The completed building, designed by the globally acclaimed starchitect Renzo Piano, “represents arrogance, power and money,” the NBC report says, but in light of challenging economic times, it may flay sharp feelings of resentment as much as exclamations of awe.
“Critics suspect mega-rich foreigners will be the only people wealthy enough to move in,” the NBC dispatch adds.
Piano retorts that the design “brings back energy” to England’s capital city, and says it’s a good fit.
“You will feel the building, it has a soul,” he said during a press conference on Wednesday. “It’s never the same; it’s almost like a kaleidoscope, a mirror of London.”
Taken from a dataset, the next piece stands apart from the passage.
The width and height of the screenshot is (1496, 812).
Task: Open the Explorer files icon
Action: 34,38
Others disagree, saying it mars London’s history-strewn skyline, detracting from landmarks such as the Tower of London, Parliament and St. Paul’s Cathedral.
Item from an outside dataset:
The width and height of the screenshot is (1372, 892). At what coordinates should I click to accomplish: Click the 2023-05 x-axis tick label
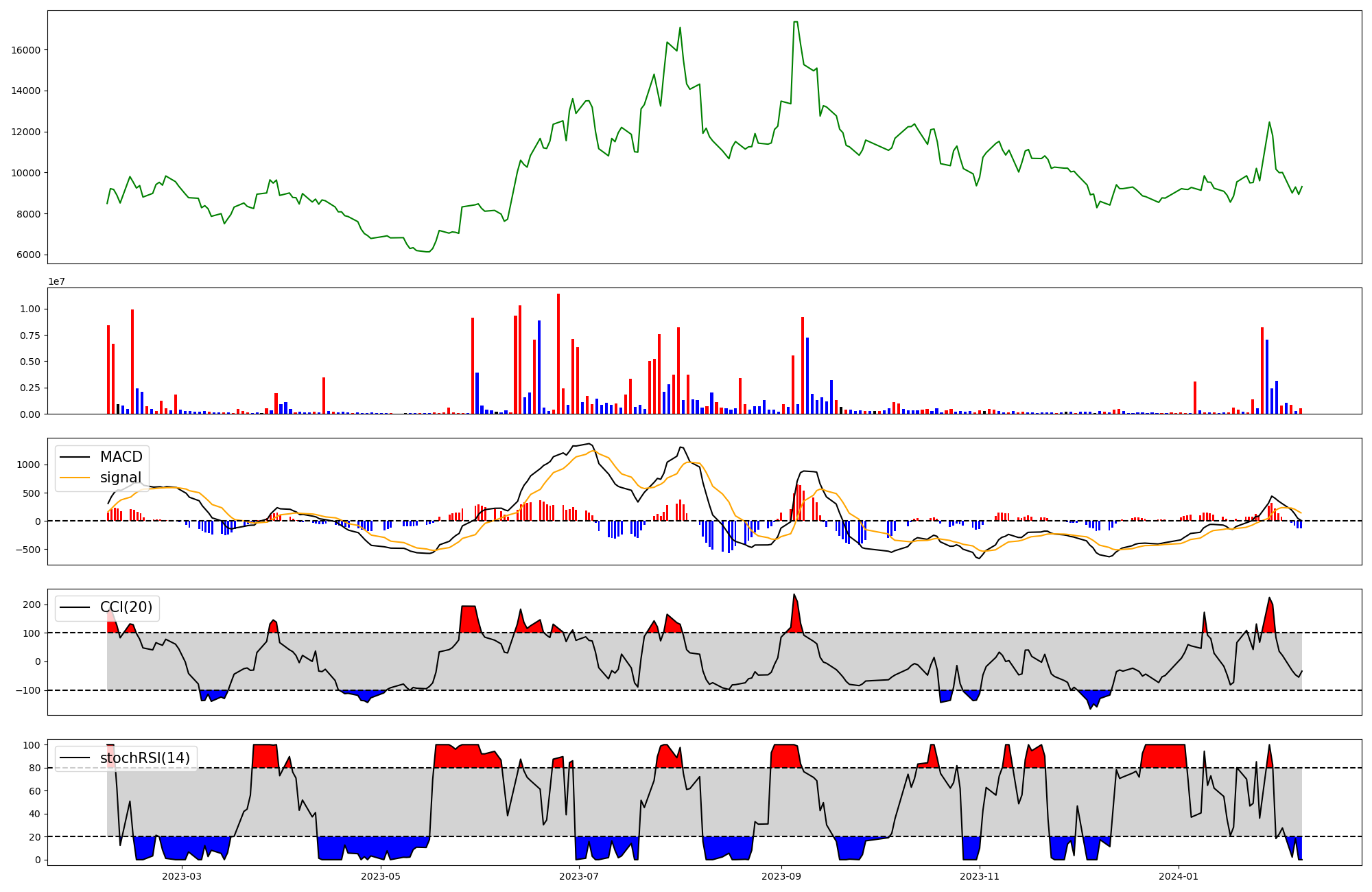tap(380, 876)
The Shard, nearly toppled by economic and financing hurdles before Qatar rode to the rescue, soars to a height of 1,016 feet at the tip of its spire, which leaves it in the shadow of nearly 60 other taller buildings around the world. (The Burj Khalifa, in Dubai, is the tallest, at 2,717 feet.)
But in London, it’s big enough to produce awe, indignation and impressions of every color in between.
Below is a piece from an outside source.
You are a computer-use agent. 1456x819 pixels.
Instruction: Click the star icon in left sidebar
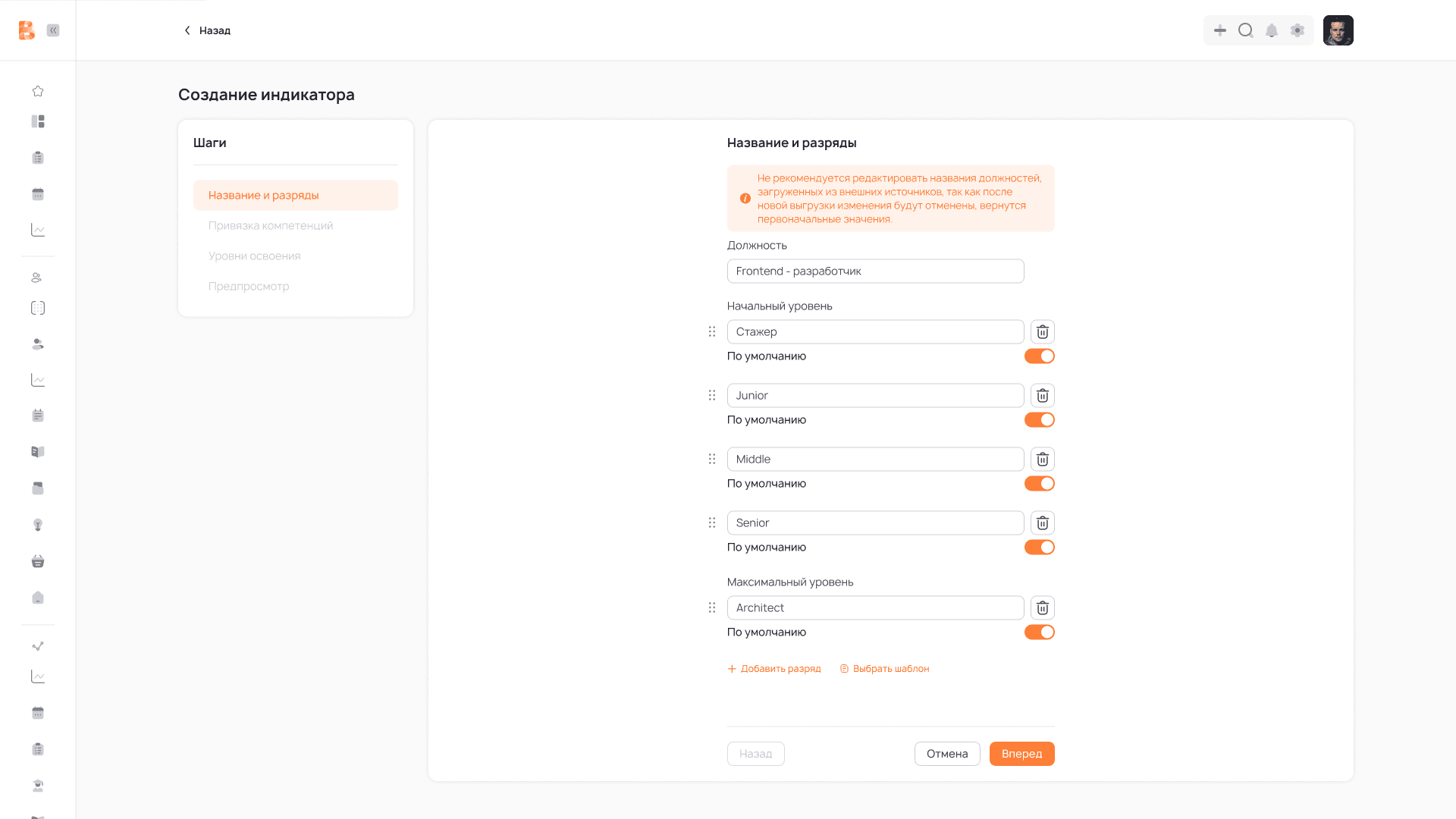click(38, 91)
In ceremonies on Thursday, England’s Prince Andrew called the building a “huge new boost” for London, as he joined business and government leaders in celebrating The Shard’s debut. Later, a light show was planned, with beams to be directed, laser-like, at other London landmarks and skyscrapers.
When fully occupied, the tower will be home to offices, restaurants and a hotel, with a viewing gallery at the summit that is expected to draw more than 1 million visitors a year.
The building, co-owned by England’s Sellar Property Group and Qatar Central Bank, is billed as “the first vertical town in Europe” by Sellar.
“People commuting in London Bridge are now seeing a pleasurable experience opposed to the kingdom of darkness that Renzo described was there before,” the firm’s Irvine Sellar told BBC News.
The tower has been cutting a divisive path through the thickets of opinion for some time. The group English Heritage huffed its disdain by calling it “inappropriate.” Other critics fear a “domino effect” with a procession of modern, cloud-piercing structures marching behind, creating a “wall of steel and glass,” one news report said.
Headlines marking the tower’s formal debut reflected the diversity of opinion:
“The Shard tower: after the Gherkin, a $2.4b. ‘bridge too far,’” said the Sydney Morning Herald, referring to another much-maligned London structure that evokes impressions of the pickle.
“London’s Shard tower opens with empty floors, flat rents,” adds Reuters.
“The Shard would look great in Manhattan—it’s a disaster in London,” clanged the Telegraph of the UK.
Piano is unfazed, disputing suggestions that his creation is a cold, lifeless piece of metal and glass. “It will be a symbol of lightness,” he said in a BBC News report. The tower’s high-tech glass façade will reflect light and changing patterns of the sky, he said.
“After a shower it will become blue. In the evening it will become warmer and more red.”
The owners’ version of The Shard tale can be seen at www.the-shard.com.